Our primary outcome was self-reported comfort in HPV vaccine counseling and perceived likelihood to recommend the HPV vaccine. Because the ultimate goal is improvement in HPV vaccination rates, a more objective outcome would be measuring changes in individual provider vaccination rates. This was not feasible given the long time between medical student education and individual practice patterns that are seen after residency training. However, future research at our institution is aimed at identifying statewide trends in vaccination rates as multiple interventions are being implemented.

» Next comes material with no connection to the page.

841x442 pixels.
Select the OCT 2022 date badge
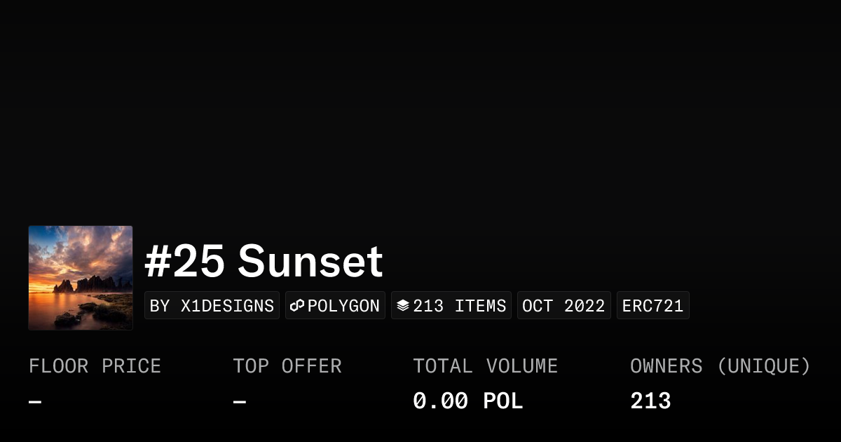[x=563, y=306]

Finally, health disparities were not addressed in this study, but should be addressed in future interventions. Rates of HPV series completion are lower for black adolescents than white adolescents in the US [26], and lower among females below the poverty level compared with females at or above poverty level [19]. This disparity is particularly concerning given that cervical cancer incidence and mortality are higher among black women than white women [7]. It is essential that information about the HPV vaccine is provided to underserved populations in a culturally sensitive and more effective manner, and that access and cost of vaccination be investigated. Future studies should incorporate attitudes about barriers to vaccination in underserved populations and educational curriculum regarding these disparities.

5. Conclusions

Educating all future physicians to recommend vaccination and respond compassionately to vaccine hesitant parents is a core responsibility of medical training. Though most of this training is expected to happen in residency, vaccine training thus far has not been consistently provided to residents. This study is unique in that it targets medical students at an earlier stage of training by providing a multi-modal educational curriculum involving didactic teaching, video instruction, and role-play simulation. Our curriculum is based on a large body of research that provides insight into how to best talk to vaccine hesitant parents. After the intervention, medical students were more likely to recommend the HPV vaccine and reported a higher comfort level in discussing the HPV vaccine with vaccine hesitant parents. The intervention is easy to implement, scalable, and requires minimal resources. Further studies should investigate whether attitudes and comfort levels persist months to years following this type of intervention.

Acknowledgments

We would like to thank the entire Hands-On Advocacy 2016–2017 team for their work on this project and other projects in their campaign to increase Minnesota’s vaccination rates. We would like to thank Juliana Milhofer and the Minnesota Medical Association for providing graphic design of curriculum materials. We would like to thank Robert Jacobson, MD; Eric Schnaith, MD; and Suzanne van den Hoogenhof, PhD. for reviewing and editing the curriculum and pre-/post-intervention surveys.

Financial support

This work was supported by Hub and Spoke Initiative Focused on Improving HPV Rates, AAP Chapter MN, ND, SD. Research support in this publication to KMT was supported by NIH grant P30 CA77598 utilizing the Biostatistics and Bioinformatics Core shared resource of the Masonic Cancer Center, University of Minnesota and by the National Center for Advancing Translational Sciences of the National Institutes of Health Award Number UL1TR000114. Research support to BKE was from the Eunice Kennedy Shriver National Institute of Child Health & Human Development of the National Institutes of Health under Award Number K12HD055887. The content is solely the responsibility of the authors and does not necessarily represent the official views of the National Institutes of Health.

Footnotes

Conflicts of interest

The authors do not have any commercial or other associations that might pose a conflict of interest.